This repository is part of the artifact evaluation of the paper ``FlowChronicle: Synthetic Network Flow Generation through Pattern Set Mining'' accepted at the CoNEXT'24 conference in Los Angeles.
The reader will find in this repository everything needed to reproduce the training and generation of the FlowChronicle model, as well as the different data and functions required to evaluate it.
Please follow these instructions carefully to reproduce the content of the paper.
First, clone the repository in your working environment using your preferred method (ssh, gh, etc..)
git clone git@github.com:joschac/FlowChronicleCoNEXT.git
Please download the two archives following this link: https://drive.google.com/drive/folders/1M4737El_lPQVX8k5YXkLKkTnk3wo73-R Unpack the content of the two archives in their respective folder.
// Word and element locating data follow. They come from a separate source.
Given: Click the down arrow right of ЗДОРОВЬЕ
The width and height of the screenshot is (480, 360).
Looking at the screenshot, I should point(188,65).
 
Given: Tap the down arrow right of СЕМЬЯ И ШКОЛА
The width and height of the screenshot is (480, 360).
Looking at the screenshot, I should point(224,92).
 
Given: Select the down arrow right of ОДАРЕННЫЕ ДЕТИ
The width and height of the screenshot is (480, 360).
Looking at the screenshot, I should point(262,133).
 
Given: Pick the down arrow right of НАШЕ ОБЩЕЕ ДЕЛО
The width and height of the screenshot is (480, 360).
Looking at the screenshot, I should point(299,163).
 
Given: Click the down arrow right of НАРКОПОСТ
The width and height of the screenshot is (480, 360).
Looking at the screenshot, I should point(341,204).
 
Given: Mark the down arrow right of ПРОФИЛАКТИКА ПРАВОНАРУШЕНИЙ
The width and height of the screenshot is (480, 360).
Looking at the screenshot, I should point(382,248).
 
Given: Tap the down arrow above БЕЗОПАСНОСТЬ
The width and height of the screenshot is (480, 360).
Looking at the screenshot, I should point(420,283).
In order to facilitate the reproducibility of our findings, our application and its dependencies are embedded inside a Docker container. Please build it by launching the following command inside the Flowhronicle repository:
docker build -f setup/Dockerfile -t flwchncl .
If using Docker is impossible, please create a virtual environment and install the dependencies of setup/requirements.txt:
cd setup
python3 -m venv venv
source venv/bin/activate
pip install -r requirements.txt
Make sure, in this case, that your version of Python is superior to 3.10.
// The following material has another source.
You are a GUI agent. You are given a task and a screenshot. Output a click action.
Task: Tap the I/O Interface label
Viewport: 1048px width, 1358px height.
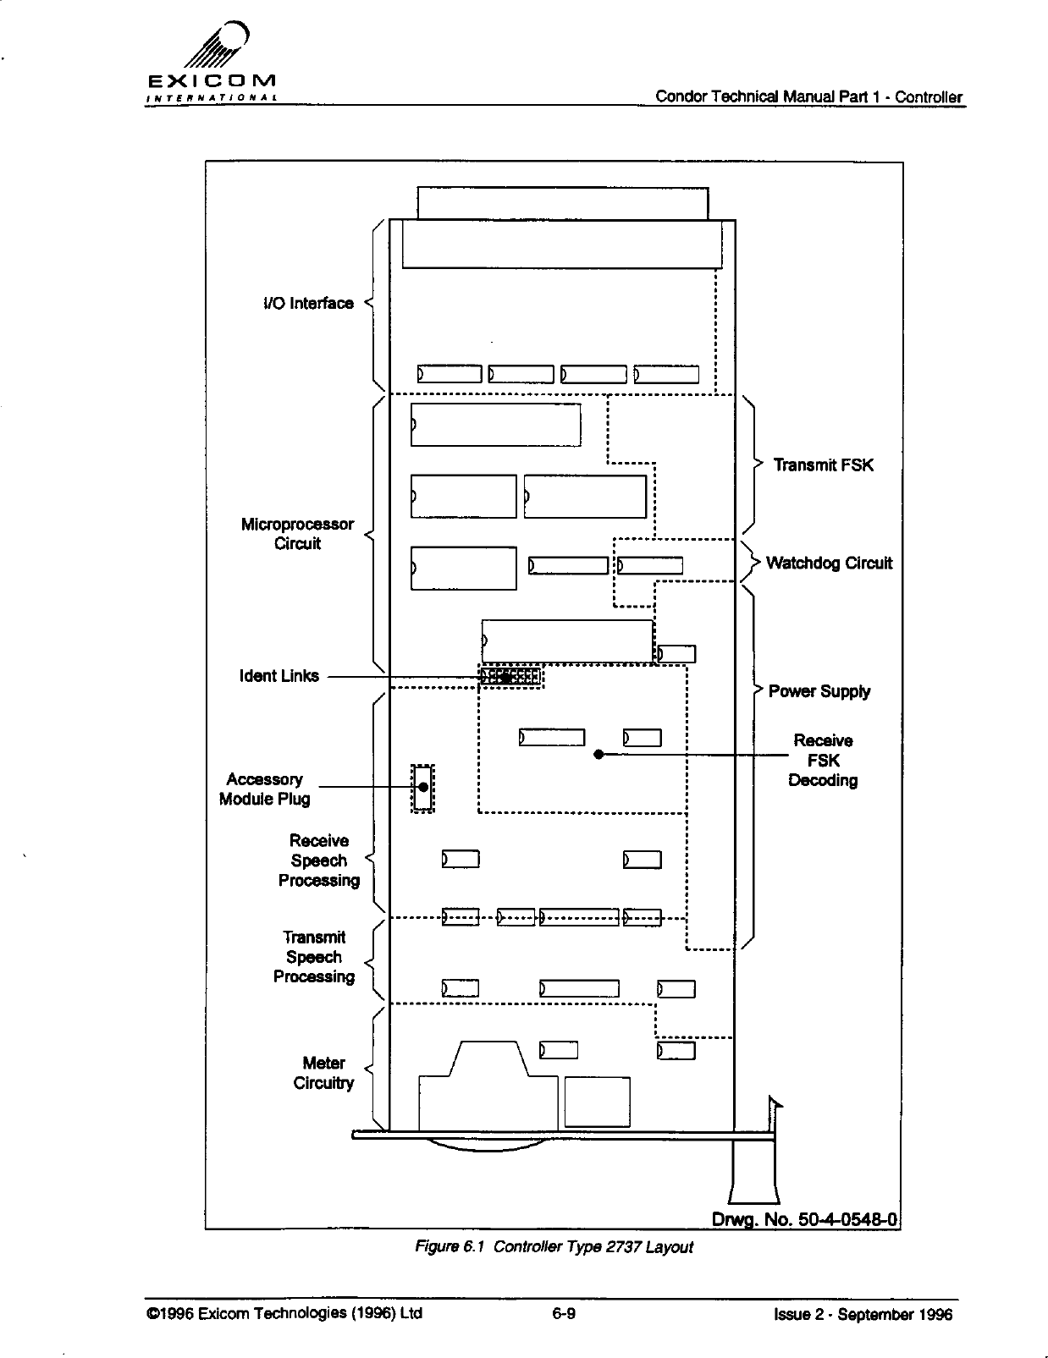pos(308,304)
After having built it, run the container to get into our /app/ directory as the root
docker run -it -p 8888:8888 flwchncl
Inside /app/, simply run the our_train_and_generate.py in order to train a model and generate new network flows
python3 our_train_and_generate.py
Training a new model from scratch can be really long and computationally intensive. For just generating new data from an already preexisting model, do:
python3 generate_from_model.py
If training or generating new data is impossible, it is still possible to inspect the data that we generate ourselves.
The network flows generated by our model are at data/our_syn.csv
Regardless of what has been done at the prior step, the different evaluations led in Section 7 of the paper can be reproduced with the experiments.ipynb notebook
Inside the /app/ directory of the container, please do
jupyter notebook --ip=0.0.0.0 --port=8888 --no-browser --allow-root
The Notebook server is launched inside the container, click on one of the URLs (usually one of them should be http://localhost:8888/ if you are working locally) and open experiments.ipynb inside the server.
The notebook contains all the instructions for reproducing the results of the experiment of Section 7.
If the reader wants to recreate the actual tables and figures of the papers, he might feel free to use our own generated data for both FlowChronicle and the baselines; they can be found inside the results/ directory.